▶ TASK STATEMENT
Do any lines in the data below contain "article"? If so, copy every one of them.

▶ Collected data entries
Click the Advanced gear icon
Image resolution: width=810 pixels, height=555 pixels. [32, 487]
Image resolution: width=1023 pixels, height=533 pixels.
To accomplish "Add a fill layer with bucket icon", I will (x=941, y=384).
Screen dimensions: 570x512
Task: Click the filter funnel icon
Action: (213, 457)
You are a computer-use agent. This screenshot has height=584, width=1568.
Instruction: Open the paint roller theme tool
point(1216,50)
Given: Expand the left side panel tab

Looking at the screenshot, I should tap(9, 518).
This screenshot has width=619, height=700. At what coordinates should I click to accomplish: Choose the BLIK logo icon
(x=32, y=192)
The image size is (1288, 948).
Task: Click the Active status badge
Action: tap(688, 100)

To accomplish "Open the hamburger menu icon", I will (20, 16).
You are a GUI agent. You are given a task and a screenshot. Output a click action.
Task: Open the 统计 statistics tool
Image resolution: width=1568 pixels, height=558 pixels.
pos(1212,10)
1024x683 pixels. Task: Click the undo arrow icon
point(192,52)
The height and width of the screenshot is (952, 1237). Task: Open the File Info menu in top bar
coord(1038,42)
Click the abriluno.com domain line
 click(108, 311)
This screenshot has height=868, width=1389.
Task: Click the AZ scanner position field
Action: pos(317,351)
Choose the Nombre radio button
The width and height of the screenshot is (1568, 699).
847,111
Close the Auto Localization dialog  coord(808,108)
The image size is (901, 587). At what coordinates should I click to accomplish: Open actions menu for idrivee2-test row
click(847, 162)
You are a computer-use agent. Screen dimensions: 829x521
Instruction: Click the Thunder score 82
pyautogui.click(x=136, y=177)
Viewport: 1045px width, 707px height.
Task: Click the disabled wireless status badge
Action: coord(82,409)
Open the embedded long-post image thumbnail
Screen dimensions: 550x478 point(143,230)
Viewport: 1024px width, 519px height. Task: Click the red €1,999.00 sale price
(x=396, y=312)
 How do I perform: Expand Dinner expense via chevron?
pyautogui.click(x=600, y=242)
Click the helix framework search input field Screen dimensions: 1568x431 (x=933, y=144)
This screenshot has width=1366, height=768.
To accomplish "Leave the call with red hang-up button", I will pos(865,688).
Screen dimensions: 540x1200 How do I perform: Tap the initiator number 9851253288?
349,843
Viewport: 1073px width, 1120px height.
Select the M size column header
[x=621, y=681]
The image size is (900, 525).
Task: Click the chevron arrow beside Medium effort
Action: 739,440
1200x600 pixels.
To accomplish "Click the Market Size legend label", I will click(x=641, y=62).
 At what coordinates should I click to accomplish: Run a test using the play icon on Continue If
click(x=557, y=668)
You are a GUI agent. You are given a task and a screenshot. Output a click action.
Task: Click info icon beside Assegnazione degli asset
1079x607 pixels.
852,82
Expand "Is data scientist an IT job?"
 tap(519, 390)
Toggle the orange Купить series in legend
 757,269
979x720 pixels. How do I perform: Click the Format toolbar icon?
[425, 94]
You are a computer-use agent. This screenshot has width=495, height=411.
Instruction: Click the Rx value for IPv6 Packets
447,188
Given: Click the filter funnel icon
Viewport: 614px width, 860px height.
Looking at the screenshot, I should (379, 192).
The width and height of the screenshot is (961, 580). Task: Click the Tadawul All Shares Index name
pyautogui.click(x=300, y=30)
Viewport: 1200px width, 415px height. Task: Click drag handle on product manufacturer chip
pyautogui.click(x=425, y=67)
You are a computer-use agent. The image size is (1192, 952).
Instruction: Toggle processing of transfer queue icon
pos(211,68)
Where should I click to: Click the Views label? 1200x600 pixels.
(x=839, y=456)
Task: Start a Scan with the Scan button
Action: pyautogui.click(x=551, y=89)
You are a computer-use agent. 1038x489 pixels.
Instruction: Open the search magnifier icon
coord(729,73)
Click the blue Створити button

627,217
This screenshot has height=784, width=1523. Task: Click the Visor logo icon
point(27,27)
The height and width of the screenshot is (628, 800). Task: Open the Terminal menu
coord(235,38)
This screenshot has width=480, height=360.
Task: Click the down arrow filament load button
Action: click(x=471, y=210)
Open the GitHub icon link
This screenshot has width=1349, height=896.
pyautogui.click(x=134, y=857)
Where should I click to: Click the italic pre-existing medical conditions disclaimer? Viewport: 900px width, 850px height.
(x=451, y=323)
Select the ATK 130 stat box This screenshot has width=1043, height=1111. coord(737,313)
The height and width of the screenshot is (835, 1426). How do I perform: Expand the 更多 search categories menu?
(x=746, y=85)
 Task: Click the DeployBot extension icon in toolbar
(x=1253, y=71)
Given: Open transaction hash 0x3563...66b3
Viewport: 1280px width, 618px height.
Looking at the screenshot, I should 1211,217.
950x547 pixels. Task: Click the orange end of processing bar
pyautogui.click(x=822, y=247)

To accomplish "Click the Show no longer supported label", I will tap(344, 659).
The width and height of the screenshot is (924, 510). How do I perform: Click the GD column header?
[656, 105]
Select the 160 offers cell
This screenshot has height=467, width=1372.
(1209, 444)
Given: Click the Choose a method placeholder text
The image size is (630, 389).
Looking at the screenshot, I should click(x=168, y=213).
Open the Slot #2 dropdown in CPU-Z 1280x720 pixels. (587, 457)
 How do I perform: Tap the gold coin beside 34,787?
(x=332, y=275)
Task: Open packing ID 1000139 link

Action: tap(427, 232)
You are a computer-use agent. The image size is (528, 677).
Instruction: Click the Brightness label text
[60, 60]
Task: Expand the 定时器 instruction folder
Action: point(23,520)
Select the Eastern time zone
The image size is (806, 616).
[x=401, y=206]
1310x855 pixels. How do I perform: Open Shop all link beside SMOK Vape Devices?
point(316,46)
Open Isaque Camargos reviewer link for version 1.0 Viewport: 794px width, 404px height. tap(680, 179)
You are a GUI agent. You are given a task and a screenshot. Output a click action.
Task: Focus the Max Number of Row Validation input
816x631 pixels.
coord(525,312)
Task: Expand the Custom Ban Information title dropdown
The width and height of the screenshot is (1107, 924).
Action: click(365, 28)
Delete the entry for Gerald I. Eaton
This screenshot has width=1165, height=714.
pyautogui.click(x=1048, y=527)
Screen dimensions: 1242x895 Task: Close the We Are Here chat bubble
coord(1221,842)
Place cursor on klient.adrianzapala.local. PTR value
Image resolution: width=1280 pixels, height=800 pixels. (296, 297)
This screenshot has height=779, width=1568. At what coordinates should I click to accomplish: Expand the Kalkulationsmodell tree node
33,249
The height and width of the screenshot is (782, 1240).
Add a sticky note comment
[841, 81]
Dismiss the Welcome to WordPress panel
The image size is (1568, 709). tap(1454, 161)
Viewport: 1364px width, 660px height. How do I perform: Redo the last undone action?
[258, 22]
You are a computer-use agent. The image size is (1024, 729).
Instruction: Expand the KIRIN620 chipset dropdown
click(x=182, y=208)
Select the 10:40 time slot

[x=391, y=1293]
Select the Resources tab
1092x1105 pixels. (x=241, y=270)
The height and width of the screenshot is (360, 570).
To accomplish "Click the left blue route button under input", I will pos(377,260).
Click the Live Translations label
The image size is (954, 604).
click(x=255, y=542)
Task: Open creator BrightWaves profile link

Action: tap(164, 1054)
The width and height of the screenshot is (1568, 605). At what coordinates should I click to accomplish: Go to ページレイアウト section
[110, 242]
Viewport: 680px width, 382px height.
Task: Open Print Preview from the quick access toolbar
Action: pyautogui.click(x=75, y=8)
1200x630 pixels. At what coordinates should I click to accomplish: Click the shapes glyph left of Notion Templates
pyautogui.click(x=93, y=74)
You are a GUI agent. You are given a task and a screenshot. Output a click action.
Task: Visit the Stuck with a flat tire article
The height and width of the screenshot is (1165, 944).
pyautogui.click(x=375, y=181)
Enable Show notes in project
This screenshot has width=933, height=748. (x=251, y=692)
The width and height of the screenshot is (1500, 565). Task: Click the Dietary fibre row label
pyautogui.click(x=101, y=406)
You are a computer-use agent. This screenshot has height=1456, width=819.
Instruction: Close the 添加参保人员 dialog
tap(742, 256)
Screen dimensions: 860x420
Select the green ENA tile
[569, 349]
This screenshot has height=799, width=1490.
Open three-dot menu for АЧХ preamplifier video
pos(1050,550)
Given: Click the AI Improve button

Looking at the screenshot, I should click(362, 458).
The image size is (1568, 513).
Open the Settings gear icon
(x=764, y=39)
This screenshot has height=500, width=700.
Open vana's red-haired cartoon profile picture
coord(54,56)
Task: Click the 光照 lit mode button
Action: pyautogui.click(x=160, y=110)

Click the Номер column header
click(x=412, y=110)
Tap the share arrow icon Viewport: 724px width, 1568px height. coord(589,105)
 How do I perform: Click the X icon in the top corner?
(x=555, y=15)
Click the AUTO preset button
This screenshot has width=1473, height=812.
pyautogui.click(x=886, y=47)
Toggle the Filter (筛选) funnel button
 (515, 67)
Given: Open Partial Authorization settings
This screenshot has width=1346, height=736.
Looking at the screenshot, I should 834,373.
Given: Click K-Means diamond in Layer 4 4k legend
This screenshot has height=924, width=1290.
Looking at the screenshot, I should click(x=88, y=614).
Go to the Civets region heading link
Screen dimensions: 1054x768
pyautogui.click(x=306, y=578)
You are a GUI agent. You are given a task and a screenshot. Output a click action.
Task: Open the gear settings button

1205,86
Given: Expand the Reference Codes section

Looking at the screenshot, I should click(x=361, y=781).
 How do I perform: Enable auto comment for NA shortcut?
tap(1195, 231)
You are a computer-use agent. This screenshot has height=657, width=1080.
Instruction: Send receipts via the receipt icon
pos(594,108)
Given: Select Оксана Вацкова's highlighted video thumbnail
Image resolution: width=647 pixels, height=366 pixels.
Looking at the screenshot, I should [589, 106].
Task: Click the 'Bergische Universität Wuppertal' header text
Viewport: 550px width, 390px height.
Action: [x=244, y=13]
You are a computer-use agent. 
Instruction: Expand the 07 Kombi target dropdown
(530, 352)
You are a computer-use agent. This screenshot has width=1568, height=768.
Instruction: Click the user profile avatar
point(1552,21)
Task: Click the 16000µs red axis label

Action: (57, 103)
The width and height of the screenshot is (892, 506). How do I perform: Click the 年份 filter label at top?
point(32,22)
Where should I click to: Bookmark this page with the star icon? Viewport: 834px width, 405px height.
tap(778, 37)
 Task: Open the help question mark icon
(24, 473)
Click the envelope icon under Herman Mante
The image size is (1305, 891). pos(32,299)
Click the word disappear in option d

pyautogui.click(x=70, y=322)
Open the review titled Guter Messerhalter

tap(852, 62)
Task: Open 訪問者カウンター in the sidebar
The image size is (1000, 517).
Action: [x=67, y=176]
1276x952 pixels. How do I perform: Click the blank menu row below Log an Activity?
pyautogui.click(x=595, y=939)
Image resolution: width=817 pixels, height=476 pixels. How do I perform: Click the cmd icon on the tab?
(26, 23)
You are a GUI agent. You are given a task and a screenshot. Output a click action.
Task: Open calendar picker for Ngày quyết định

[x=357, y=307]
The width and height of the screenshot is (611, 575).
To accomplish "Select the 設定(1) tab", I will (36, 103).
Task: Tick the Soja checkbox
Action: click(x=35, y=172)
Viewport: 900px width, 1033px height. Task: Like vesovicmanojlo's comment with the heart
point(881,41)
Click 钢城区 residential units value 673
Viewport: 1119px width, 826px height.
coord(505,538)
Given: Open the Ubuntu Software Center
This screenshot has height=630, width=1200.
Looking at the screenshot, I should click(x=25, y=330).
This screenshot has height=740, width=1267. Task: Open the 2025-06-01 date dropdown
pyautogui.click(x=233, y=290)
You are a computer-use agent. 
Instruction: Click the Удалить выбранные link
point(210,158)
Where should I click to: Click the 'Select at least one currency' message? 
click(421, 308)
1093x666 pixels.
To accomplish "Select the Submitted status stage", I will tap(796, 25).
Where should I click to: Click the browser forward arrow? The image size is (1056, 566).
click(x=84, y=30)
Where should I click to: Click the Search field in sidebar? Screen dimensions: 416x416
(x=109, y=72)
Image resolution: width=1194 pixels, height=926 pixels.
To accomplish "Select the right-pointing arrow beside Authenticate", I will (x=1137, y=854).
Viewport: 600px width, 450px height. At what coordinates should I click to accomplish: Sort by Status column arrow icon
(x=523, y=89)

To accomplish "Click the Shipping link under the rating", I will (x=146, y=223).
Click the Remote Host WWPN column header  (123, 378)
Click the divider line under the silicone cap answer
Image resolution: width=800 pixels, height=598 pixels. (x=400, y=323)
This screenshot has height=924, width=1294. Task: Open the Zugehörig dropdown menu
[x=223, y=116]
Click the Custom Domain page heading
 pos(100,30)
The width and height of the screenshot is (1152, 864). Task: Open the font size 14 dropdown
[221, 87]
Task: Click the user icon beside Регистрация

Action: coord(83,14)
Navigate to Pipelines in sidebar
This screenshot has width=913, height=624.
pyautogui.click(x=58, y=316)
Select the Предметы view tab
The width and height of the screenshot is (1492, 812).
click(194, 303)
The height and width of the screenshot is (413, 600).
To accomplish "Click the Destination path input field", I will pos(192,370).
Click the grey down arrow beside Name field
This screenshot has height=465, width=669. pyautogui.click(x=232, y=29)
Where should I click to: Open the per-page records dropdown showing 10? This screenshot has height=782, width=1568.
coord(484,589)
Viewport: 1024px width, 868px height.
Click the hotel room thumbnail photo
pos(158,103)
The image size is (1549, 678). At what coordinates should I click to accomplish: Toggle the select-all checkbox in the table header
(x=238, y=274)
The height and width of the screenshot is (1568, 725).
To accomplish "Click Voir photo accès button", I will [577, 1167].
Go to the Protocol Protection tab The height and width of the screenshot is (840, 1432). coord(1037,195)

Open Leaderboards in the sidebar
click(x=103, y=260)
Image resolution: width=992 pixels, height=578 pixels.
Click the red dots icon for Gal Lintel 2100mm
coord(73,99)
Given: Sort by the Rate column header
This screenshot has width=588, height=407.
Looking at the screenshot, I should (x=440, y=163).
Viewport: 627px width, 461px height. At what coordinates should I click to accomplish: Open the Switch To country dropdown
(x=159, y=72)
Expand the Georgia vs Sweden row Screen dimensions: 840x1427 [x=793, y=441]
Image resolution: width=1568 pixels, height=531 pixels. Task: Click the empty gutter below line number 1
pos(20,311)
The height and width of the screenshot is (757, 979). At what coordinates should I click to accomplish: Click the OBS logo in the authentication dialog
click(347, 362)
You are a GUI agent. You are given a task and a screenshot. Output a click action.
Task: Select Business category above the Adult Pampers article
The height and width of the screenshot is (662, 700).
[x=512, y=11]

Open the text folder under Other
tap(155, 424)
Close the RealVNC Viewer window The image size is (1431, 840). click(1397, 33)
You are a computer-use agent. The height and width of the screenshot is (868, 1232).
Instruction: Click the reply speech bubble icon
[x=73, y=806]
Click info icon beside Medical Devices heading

▶ OUTPUT FOR THIS TASK
Task: Visit the Stuck with a flat tire article
Task: Select Business category above the Adult Pampers article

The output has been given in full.